--- Exercise aim ---
Copy every record that appears below, exactly as it stands.

--- Exercise data ---

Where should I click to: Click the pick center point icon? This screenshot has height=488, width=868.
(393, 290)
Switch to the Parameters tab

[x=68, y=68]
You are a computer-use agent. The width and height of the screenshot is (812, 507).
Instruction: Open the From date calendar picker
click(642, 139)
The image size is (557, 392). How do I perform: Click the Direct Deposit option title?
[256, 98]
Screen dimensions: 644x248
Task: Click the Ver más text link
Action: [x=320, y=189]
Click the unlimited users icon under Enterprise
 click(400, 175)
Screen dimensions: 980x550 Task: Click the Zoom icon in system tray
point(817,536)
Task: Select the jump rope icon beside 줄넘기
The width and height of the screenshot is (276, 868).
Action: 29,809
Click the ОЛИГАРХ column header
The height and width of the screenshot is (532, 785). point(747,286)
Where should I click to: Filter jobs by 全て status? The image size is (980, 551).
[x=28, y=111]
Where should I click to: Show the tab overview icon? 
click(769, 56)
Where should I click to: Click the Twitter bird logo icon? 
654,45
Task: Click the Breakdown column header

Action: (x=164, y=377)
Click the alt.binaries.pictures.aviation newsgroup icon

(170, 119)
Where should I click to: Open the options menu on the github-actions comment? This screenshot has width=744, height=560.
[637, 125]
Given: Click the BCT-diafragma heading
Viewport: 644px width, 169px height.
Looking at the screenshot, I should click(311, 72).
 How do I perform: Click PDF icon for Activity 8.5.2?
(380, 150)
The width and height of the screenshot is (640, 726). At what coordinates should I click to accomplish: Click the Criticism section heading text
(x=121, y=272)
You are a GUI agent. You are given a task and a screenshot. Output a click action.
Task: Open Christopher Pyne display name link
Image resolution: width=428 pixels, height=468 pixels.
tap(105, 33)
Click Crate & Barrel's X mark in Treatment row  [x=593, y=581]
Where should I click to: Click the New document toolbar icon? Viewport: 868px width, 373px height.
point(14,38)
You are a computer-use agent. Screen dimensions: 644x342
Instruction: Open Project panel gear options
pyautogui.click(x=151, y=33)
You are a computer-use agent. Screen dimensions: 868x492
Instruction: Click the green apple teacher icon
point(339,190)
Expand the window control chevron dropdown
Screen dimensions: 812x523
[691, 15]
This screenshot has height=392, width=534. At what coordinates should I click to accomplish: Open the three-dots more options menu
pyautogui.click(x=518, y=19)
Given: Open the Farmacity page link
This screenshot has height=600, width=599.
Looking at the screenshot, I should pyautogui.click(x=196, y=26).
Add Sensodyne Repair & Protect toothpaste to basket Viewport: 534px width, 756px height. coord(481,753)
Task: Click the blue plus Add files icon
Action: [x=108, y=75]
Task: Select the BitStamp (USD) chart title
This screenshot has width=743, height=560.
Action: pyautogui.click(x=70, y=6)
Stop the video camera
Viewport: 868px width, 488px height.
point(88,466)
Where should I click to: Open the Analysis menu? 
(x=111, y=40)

--- Response box ---
Where should I click to: Click the pick center point icon? This screenshot has height=488, width=868.
(393, 290)
Switch to the Parameters tab

[x=68, y=68]
You are a computer-use agent. The width and height of the screenshot is (812, 507).
Instruction: Open the From date calendar picker
click(642, 139)
The image size is (557, 392). How do I perform: Click the Direct Deposit option title?
[256, 98]
Screen dimensions: 644x248
Task: Click the Ver más text link
Action: [x=320, y=189]
Click the unlimited users icon under Enterprise
 click(400, 175)
Screen dimensions: 980x550 Task: Click the Zoom icon in system tray
point(817,536)
Task: Select the jump rope icon beside 줄넘기
The width and height of the screenshot is (276, 868).
Action: 29,809
Click the ОЛИГАРХ column header
The height and width of the screenshot is (532, 785). point(747,286)
Where should I click to: Filter jobs by 全て status? The image size is (980, 551).
[x=28, y=111]
Where should I click to: Show the tab overview icon? 
click(769, 56)
Where should I click to: Click the Twitter bird logo icon? 
654,45
Task: Click the Breakdown column header

Action: (x=164, y=377)
Click the alt.binaries.pictures.aviation newsgroup icon

(170, 119)
Where should I click to: Open the options menu on the github-actions comment? This screenshot has width=744, height=560.
[637, 125]
Given: Click the BCT-diafragma heading
Viewport: 644px width, 169px height.
Looking at the screenshot, I should click(311, 72).
 How do I perform: Click PDF icon for Activity 8.5.2?
(380, 150)
The width and height of the screenshot is (640, 726). At what coordinates should I click to accomplish: Click the Criticism section heading text
(x=121, y=272)
You are a GUI agent. You are given a task and a screenshot. Output a click action.
Task: Open Christopher Pyne display name link
Image resolution: width=428 pixels, height=468 pixels.
tap(105, 33)
Click Crate & Barrel's X mark in Treatment row  [x=593, y=581]
Where should I click to: Click the New document toolbar icon? Viewport: 868px width, 373px height.
point(14,38)
You are a computer-use agent. Screen dimensions: 644x342
Instruction: Open Project panel gear options
pyautogui.click(x=151, y=33)
You are a computer-use agent. Screen dimensions: 868x492
Instruction: Click the green apple teacher icon
point(339,190)
Expand the window control chevron dropdown
Screen dimensions: 812x523
[691, 15]
This screenshot has height=392, width=534. At what coordinates should I click to accomplish: Open the three-dots more options menu
pyautogui.click(x=518, y=19)
Given: Open the Farmacity page link
This screenshot has height=600, width=599.
Looking at the screenshot, I should pyautogui.click(x=196, y=26).
Add Sensodyne Repair & Protect toothpaste to basket Viewport: 534px width, 756px height. coord(481,753)
Task: Click the blue plus Add files icon
Action: [x=108, y=75]
Task: Select the BitStamp (USD) chart title
This screenshot has width=743, height=560.
Action: pyautogui.click(x=70, y=6)
Stop the video camera
Viewport: 868px width, 488px height.
point(88,466)
Where should I click to: Open the Analysis menu? 
(x=111, y=40)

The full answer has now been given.